● **What you need to do**
Rewrite the stretch of data that opens with the line containing "Click the ワンピース/ドレス 14.13% 477人 cell" and closes with the line containing "click(6, 242)", putting "menu" wherever "dropdown" appears and leaving everything else the same.

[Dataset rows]
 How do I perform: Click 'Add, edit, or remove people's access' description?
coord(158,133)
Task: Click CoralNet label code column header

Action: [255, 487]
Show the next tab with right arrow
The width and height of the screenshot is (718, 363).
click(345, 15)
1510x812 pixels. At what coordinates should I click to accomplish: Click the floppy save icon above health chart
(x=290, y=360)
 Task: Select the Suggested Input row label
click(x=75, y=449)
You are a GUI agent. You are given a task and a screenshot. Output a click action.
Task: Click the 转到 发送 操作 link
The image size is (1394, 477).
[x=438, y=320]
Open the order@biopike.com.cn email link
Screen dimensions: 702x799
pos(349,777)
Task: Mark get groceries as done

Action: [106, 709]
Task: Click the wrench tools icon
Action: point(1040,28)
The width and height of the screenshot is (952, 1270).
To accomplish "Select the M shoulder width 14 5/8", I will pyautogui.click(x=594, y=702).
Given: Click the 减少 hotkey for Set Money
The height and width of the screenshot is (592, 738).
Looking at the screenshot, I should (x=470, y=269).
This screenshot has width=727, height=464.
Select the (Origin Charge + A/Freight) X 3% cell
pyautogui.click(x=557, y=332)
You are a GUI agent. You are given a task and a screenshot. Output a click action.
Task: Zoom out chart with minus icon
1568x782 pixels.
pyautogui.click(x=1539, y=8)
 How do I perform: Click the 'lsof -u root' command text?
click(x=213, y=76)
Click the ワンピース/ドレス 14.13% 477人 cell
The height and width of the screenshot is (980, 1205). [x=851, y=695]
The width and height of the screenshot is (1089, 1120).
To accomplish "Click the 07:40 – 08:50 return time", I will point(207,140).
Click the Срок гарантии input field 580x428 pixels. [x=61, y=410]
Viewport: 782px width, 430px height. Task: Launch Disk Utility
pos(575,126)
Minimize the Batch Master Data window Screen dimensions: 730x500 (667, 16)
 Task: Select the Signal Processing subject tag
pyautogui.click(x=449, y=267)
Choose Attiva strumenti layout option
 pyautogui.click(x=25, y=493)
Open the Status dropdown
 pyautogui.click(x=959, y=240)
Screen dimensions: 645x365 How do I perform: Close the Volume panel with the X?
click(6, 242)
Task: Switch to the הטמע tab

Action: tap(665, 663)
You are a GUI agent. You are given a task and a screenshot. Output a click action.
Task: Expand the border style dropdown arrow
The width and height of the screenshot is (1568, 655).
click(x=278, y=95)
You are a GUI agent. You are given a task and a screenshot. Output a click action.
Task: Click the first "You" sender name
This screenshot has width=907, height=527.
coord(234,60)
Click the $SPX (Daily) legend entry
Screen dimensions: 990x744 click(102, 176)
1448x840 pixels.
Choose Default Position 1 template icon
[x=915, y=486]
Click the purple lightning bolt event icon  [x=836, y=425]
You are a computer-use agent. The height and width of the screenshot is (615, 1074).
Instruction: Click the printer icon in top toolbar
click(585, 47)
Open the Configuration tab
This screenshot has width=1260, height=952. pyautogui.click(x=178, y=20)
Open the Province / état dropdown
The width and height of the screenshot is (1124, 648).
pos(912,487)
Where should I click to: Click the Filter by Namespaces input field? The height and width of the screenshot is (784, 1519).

● **Answer to the task**
Click the ワンピース/ドレス 14.13% 477人 cell
The height and width of the screenshot is (980, 1205). [x=851, y=695]
The width and height of the screenshot is (1089, 1120).
To accomplish "Click the 07:40 – 08:50 return time", I will point(207,140).
Click the Срок гарантии input field 580x428 pixels. [x=61, y=410]
Viewport: 782px width, 430px height. Task: Launch Disk Utility
pos(575,126)
Minimize the Batch Master Data window Screen dimensions: 730x500 (667, 16)
 Task: Select the Signal Processing subject tag
pyautogui.click(x=449, y=267)
Choose Attiva strumenti layout option
 pyautogui.click(x=25, y=493)
Open the Status menu
 pyautogui.click(x=959, y=240)
Screen dimensions: 645x365 How do I perform: Close the Volume panel with the X?
click(6, 242)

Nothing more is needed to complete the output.